Kimi insanlar hayatları ile destansı bir profil çizerken, kimileri de içe geçmiş menkıbeleriyle hayatımıza su misali akıp giriverirler. Yunus Emre de tarihi kaynakların hayatı hakkında verdiği bilgilerin sınırlılığına karşın, bıraktığı prensiplerle ölü gönüllere nefes olmayı başarmış abidevi bir şahsiyettir. Anadolu Selçuklu Devleti’nin dağılmaya yüz tuttuğu, küçük büyük Türk beyliklerinin kurulmaya başladığı bir dönemde yaşayan Yunus, 1240 yılında Sarıköy doğumlu olup, şiirlerindeki insan sevgisi ve duru Türkçe’siyle düşünce tarihimize damga vurmuştur. Yollar içinde yol olduğunu, kullar içinde kul olduğunu düşündüren Yunus, eserlerinde hayatı ile değil de fikirleriyle öne çıkması, kişiden çok esere önem gösterilmesi gerektiğini çıkarsamak adına da ayrıca düşündürücüdür.

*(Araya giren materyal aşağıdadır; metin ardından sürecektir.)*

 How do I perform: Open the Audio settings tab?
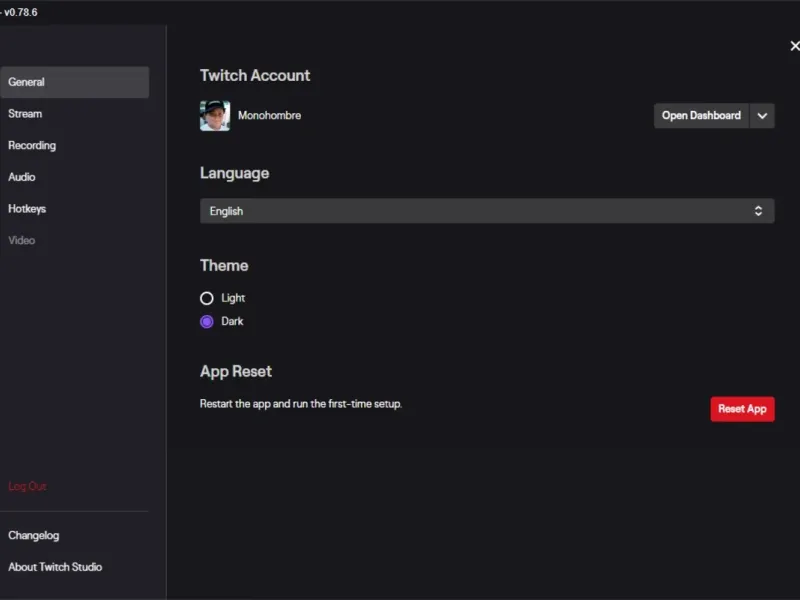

Mehmet Fuat Köprülü, Türk Edebiyatında İlk Mutasavvıflar adlı eserinde medeniyet tarihimiz açısından son derece önemli bi şahsiyet olan Yunus’un Sivrihisar yahut Bolu civarında Sakarya suyuna yakın bir bölgede hayat sürmüş bir Türkmen olduğunu ileri sürer. Tapduk Emre’ye otuz yıl hizmet etmiş olan Yunus’un bu etkisi elbette onun gönül insanı olması ile yakından ilgilidir. Onun şiirleri, “gönül insanı” tanımlamasına ne kadar layık bir kişi olduğunu anlamak için yeterlidir.

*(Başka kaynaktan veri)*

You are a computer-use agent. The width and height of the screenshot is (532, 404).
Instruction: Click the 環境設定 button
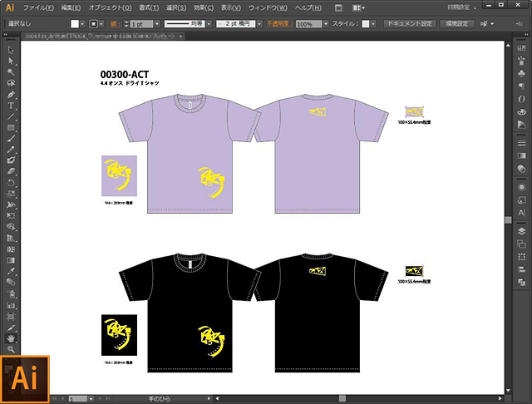point(460,24)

Yunus, bir yandan Anadolu mayasının şekillenmesinde şiirleri ile derin ufuklar çizerken, öte yandan “gönül”e atfettiği değerle günümüz insanı için de rehber konumundadır. Onun gönlündeki sevgi iklimi, yaratılanı yaratandan dolayı hoşgörüme düsturuna dayanır. Yunus’un, “Ben gelmedim dava için, Benim işim sevi için, Dostun evi gönüllerdir, Gönüller yapmaya geldim.” ifadeleri kalbinde insana dair beslediği derin sevgiyi yansıttığı gibi, “sevgi” ve “aşk” kavramları ile ne kadar özdeş bir hayat sürdüğünü anlamamıza da olanak tanır.

Sevenin sevdiği için yaptığı fedakarlığı anlama konusunda Yunus önemli bir kilometre taşıdır. Aşık’ın maşuk’un emirlerine uyması yine bu sevgi ile mümkündür. Yunus, iletişimin insan için ne kadar ehemmiyetli olduğunu kavramış bir kişi olarak, muhabbeti inşa etmenin de insanlarla tanışmaktan geçtiğine dikkat çeker. “Gelin tanış olalım, işi kolay kılalım, sevelim sevilelim, dünya kimseye kalmaz” ifadeleri, onun iletişim psikolojini yönetmekte güçlü bir rehber olduğunu yansıtır niteliktedir.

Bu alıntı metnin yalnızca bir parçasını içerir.